Abstract
Log-structured merge (LSM) trees are widely used because they offer high ingestion throughput via appending incoming data in a memory buffer, which, when filled up, is flushed to storage as a sorted run. To reduce space amplification and facilitate queries, LSM-trees periodically merge data on storage to form larger but fewer sorted runs, with a process termed compaction. In commercial LSM-based systems like RocksDB, sorted runs are often stored as a set of small files, allowing partial compaction (i.e., of a subset of a sorted run), reducing the worst-case compaction latency without increasing the amortized compaction cost.
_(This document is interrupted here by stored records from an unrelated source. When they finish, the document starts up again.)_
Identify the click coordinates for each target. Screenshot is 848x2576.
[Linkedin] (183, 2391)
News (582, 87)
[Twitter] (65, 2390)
In this paper, we focus on the four different file-picking policies offered by RocksDB (MinOverlappingRatio, RoundRobin, OldestLargestSeqFirst, and OldestSmallestSeqFirst). While some heuristics to guide which compaction policies to use are given in the literature and the documentation of RocksDB, we highlight that an up-to-date, in-depth, and comprehensive analysis and guidelines for the partial compaction policies in RocksDB is needed, as earlier guidelines are now obsolete in the presence of new optimizations/implementations of RocksDB. Further, we investigate the headroom for improvement by comparing each policy with the optimal WA, obtained by enumerating all possible picking decisions. From our comprehensive experimental results, we distill 10 key observations, which rectify obsolete heuristics/observations and also provide valuable insights for LSM-based systems that employ partial compactions.